'''
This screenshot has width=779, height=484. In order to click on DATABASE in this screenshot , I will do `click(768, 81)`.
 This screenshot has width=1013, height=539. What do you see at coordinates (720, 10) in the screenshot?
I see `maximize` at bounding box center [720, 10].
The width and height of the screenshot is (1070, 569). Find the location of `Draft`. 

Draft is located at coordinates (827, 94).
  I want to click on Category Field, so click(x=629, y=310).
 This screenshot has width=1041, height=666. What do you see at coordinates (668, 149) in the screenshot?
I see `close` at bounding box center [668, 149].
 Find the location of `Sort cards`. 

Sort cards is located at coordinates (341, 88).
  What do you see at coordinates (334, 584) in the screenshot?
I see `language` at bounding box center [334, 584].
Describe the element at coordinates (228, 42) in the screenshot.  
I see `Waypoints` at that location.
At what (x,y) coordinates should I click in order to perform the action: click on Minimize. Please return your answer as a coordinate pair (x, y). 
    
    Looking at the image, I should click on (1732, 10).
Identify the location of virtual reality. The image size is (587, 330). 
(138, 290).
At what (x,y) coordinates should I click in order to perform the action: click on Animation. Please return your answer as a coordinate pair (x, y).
'''
### Objective
Copy out all of the material above word for word.

### Result of this exercise
This screenshot has width=779, height=484. In order to click on DATABASE in this screenshot , I will do `click(768, 81)`.
 This screenshot has width=1013, height=539. What do you see at coordinates (720, 10) in the screenshot?
I see `maximize` at bounding box center [720, 10].
The width and height of the screenshot is (1070, 569). Find the location of `Draft`. 

Draft is located at coordinates (827, 94).
  I want to click on Category Field, so click(x=629, y=310).
 This screenshot has width=1041, height=666. What do you see at coordinates (668, 149) in the screenshot?
I see `close` at bounding box center [668, 149].
 Find the location of `Sort cards`. 

Sort cards is located at coordinates (341, 88).
  What do you see at coordinates (334, 584) in the screenshot?
I see `language` at bounding box center [334, 584].
Describe the element at coordinates (228, 42) in the screenshot.  
I see `Waypoints` at that location.
At what (x,y) coordinates should I click in order to perform the action: click on Minimize. Please return your answer as a coordinate pair (x, y). 
    
    Looking at the image, I should click on (1732, 10).
Identify the location of virtual reality. The image size is (587, 330). 
(138, 290).
At what (x,y) coordinates should I click in order to perform the action: click on Animation. Please return your answer as a coordinate pair (x, y).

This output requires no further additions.